Head of Navajo Nation's legislative branch resignsPosted: Updated:
FLAGSTAFF, Ariz. (AP) -- The head of the Navajo Nation's legislative branch resigned Monday, a day ahead of a hearing in which he is expected to plead guilty in a criminal case accusing him of funneling tens of thousands of dollars to his family.
Johnny Naize's resignation brings to an end his nearly four years as speaker of the Navajo Nation Council and 16 years as a tribal lawmaker. The council already had stripped Naize of his administrative duties after he was charged with bribery and conspiracy in an investigation into the use of tribal funds.
Naize maintained he was innocent and predicted he would be exonerated at trial. But his attorney, Troy Eid, said Monday that Naize wanted to accept responsibility as a leader to restore harmony and balance to the Navajo people.
Naize wrote in his resignation letter that he was leaving the council "as a result of circumstances beyond my control" and because he respected the dignity of the office.
Naize is expected to plead guilty Tuesday to a single count of conspiracy to commit bribery as part of an agreement with prosecutors, Eid said. It's the same charge other former tribal lawmakers have pleaded to in resolving their own criminal cases. Specifics of the agreement weren't available.
Prosecutors allege that Naize and several other current and former council delegates conspired to divert roughly $74,000 from a now-defunct discretionary fund to their families. The money was intended to assist elderly Navajos, people facing extreme hardship and students seeking financial aid. Criminal complaints allege that Naize's family received about $37,000 in exchange for his providing a nearly identical amount to members of other families in the years before he was elected speaker.

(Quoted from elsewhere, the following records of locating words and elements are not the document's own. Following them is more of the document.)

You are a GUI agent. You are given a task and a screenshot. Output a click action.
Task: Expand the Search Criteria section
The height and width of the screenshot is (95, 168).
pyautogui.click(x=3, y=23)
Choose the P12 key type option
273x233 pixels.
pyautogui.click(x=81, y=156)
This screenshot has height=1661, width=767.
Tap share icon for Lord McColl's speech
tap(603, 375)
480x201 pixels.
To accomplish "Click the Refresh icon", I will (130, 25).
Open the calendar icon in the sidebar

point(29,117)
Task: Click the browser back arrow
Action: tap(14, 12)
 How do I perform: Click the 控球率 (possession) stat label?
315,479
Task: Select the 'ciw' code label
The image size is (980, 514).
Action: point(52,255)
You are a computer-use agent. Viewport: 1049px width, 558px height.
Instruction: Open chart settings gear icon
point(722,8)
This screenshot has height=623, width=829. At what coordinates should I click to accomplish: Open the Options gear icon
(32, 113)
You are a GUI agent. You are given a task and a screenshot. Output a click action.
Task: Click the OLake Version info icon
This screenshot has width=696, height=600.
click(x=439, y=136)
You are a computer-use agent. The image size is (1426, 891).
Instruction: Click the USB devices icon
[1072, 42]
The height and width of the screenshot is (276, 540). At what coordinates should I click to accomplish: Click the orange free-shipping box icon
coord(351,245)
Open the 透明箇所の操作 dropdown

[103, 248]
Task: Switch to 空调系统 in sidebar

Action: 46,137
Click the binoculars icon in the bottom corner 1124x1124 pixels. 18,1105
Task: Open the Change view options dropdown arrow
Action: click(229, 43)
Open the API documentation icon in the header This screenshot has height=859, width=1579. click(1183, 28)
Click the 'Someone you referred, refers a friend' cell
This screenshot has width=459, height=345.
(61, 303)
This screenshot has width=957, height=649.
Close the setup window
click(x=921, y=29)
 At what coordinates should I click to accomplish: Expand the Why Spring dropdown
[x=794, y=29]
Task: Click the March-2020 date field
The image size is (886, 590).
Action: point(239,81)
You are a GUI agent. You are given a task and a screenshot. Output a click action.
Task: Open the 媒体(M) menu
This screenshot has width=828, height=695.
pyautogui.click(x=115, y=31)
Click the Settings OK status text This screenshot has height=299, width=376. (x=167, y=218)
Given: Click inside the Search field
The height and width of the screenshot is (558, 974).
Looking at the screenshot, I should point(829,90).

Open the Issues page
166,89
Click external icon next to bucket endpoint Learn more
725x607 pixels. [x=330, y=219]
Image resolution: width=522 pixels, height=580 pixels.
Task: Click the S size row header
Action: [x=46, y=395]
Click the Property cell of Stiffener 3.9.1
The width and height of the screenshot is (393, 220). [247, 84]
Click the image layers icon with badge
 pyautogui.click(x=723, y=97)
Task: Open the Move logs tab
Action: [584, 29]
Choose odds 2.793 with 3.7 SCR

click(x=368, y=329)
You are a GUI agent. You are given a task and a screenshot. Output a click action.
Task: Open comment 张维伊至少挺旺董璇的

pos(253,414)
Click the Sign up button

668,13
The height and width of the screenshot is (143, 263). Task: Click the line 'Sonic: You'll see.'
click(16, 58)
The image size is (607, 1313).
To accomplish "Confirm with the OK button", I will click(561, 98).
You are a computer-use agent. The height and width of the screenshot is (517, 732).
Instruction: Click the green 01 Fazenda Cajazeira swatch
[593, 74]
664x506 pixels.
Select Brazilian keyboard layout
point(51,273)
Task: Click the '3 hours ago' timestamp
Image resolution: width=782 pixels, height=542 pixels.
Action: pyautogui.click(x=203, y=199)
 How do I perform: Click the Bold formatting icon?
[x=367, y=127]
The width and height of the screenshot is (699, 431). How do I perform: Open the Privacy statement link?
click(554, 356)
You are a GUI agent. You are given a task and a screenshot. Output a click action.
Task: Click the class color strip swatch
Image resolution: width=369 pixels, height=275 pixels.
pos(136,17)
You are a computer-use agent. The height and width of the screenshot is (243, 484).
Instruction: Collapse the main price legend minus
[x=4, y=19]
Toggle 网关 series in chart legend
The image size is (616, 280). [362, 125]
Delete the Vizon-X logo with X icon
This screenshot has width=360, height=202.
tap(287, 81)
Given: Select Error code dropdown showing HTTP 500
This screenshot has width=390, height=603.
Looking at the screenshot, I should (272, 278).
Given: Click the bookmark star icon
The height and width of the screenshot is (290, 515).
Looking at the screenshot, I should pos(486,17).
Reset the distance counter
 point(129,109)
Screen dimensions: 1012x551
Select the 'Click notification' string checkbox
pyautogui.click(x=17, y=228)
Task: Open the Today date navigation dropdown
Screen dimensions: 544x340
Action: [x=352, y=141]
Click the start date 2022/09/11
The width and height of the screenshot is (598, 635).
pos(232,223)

Naize would have been removed from the council had he pleaded guilty in the case and not resigned, said tribal elections director Edison Wauneka.
The council will have to choose from among its membership to replace Naize as speaker. LoRenzo Bates has been filling in as speaker pro tem since Naize was placed on paid administrative leave in April.
The Arizona communities that Naize represents on the council each have 45 days to recommend his replacement, with the speaker or speaker pro tem appointing someone to fill out the term that ends in January.